The retail industry has blasted the Government for failing to tackle the growing issue of crippling business rates in today’s Budget.
In today’s spring Budget, Chancellor Philip Hammond said there was scope to reform the controversial revaluation process as companies faced crippling rate hikes.
Although he added that the government would set out the “preferred approach in due course and will consult on it before the next revaluation is due”.
The Chancellor also pledged to find a “better way” of taxing the digital sector, while he also reaffirmed plans to increase the national living wage to £7.50 in April.
“We are heading for a bit of a retail disaster unless the government really understands the impact of what’s happening through the web and the costs of having bricks and mortar on the high street”
Philip Day, Edinburgh Woollen Mill Group
Philip Day, boss of Edinburgh Woollen Mill Group, which includes the Peacocks and Austin Reed chains, hit out at the Government.
“Personally I think that we are heading for a bit of a retail disaster unless the Government really understands the impact of what’s happening through the web and the costs of having bricks and mortar on the high street. The system is flawed.
“We need a government that is going to take some proper action to make a real difference to the future. In 2017 we’re going to have a tough year; we’re going to see a lot of retailers under the cosh.
“Big retailers are not making any money; they generate all these taxes but fundamentally they are going to be left out in the cold. It really is quite a serious issue.”
‘Analogue tax’
Mike Coupe, group chief executive at Sainsbury’s, said: “Business rates are an analogue tax, not fit for the digital age. The UK needs wholesale reform of business taxation.
“We would ask the Government to carry out a root and branch review of business taxation to create a level playing field across all businesses, rather than penalise property-based companies”
Mike Coupe, Sainsbury’s
“We would ask the Government to carry out a root and branch review of business taxation to create a level playing field across all businesses, rather than penalise property-based companies.”

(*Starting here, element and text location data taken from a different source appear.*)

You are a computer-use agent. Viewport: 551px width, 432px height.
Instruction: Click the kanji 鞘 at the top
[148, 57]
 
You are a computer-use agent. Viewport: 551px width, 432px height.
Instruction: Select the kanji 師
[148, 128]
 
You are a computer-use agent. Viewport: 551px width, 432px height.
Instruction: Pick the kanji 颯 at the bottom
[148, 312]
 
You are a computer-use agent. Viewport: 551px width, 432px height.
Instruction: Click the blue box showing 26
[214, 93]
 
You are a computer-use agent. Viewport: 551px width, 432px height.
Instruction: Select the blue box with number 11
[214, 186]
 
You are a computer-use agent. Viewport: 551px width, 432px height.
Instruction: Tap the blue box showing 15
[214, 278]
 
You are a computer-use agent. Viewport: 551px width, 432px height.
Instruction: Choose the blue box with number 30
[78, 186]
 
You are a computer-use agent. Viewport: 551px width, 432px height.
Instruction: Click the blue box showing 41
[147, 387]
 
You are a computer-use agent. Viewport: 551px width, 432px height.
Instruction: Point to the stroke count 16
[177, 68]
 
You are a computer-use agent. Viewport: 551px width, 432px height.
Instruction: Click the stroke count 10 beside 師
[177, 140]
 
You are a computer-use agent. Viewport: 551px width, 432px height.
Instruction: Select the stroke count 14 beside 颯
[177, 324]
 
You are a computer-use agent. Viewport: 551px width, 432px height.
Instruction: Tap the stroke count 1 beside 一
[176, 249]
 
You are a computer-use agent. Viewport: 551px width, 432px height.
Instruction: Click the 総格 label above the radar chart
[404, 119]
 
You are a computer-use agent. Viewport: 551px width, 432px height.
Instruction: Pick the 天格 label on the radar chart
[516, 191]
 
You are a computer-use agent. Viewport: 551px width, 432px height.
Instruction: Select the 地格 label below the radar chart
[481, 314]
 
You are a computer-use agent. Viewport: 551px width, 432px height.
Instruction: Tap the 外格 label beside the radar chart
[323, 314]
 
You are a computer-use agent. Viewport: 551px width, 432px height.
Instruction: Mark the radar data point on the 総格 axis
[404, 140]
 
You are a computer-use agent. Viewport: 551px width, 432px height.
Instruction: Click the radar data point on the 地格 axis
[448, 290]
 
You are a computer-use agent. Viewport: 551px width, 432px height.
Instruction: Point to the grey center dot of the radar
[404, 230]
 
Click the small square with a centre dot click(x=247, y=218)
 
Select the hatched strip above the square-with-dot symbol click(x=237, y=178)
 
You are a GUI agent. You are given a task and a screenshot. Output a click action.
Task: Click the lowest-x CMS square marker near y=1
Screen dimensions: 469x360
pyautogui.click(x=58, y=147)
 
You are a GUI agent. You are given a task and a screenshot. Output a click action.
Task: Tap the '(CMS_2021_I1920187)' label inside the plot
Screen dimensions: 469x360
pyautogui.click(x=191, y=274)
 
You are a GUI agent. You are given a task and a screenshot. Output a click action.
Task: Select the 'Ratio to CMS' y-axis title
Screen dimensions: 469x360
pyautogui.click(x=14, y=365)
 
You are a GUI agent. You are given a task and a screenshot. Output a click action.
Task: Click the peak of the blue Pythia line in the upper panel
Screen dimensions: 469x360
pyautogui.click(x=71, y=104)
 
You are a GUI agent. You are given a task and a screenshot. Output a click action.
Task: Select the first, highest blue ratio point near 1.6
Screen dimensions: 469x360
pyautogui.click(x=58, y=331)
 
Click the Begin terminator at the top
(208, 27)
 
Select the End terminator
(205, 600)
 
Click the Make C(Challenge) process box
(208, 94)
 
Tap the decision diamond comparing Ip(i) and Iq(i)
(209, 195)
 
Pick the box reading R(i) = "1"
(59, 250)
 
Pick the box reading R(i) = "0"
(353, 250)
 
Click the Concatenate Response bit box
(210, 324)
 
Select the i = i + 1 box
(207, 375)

Ian Filby, chief executive of DFS, echoed Coupe, adding that business rates were fundamentally flawed and needed overhauling. “They are a property rate, not a business rate.
“At least they said there was scope to look at online [businesses], which would break the link to property.”
Helen Dickinson, chief executive of the BRC, said: “Any review needs to incorporate business tax in its entirety and not be constrained by the technicality of fiscal neutrality around business rates.
“£435m is a drop in the ocean compared with the £25bn a year that the tax raises. This is yet another sticking plaster on a chronically ill patient – an unsustainable property tax higher here than anywhere in the developed world”
Helen Dickinson, BRC
“We hope that the relief measures will help some of those businesses hardest hit by the revaluation, albeit only temporarily.
“However, more short-term relief measures continue to add complexity to an already impenetrable system.
“£435m is a drop in the ocean compared with the £25bn a year that the tax raises.
“This is yet another sticking plaster on a chronically ill patient – an unsustainable property tax higher here than anywhere in the developed world.”
Sir Peter Rogers, chairman of the New West End Company, said: “We are disappointed by the Chancellor’s announcement. He has missed the opportunity to deal with a major concern for London businesses.
“The short-term relief he announced will have no impact on the majority of the companies in London and the West End which will suffer massive tax increases on 1 April. This will mean closures and job losses.”
‘No comfort’
Tim Beattie, head of rating at global property consultancy JLL, said the Budget provided no optimism for the industry.
He said: “Philip Hammond indicated that he was prepared to listen to the concerns of those most negatively affected by the business rates hike, but what has offered will provide no real comfort and is a missed opportunity to implement the changes that are urgently required.
“There will always be winners and losers. There’s no perfect solution [to business rates]. Someone is always going to lose out”
Retail veteran Ian Giles
“He has largely ignored the impact on London, which will still see large increases in both the retail and office sectors for most businesses.
“The announcement that business rates will be reformed is on the face of it welcome news.
“However, businesses will be frustrated that they have been told they will have to wait until the next revaluation in 2022 before any real changes are made.
“This is far too little too late and businesses will conclude that Mr Hammond was not listening after all.”
Retail veteran Ian Giles said: “There will always be winners and losers. There’s no perfect solution [to business rates]. Someone is always going to lose out.”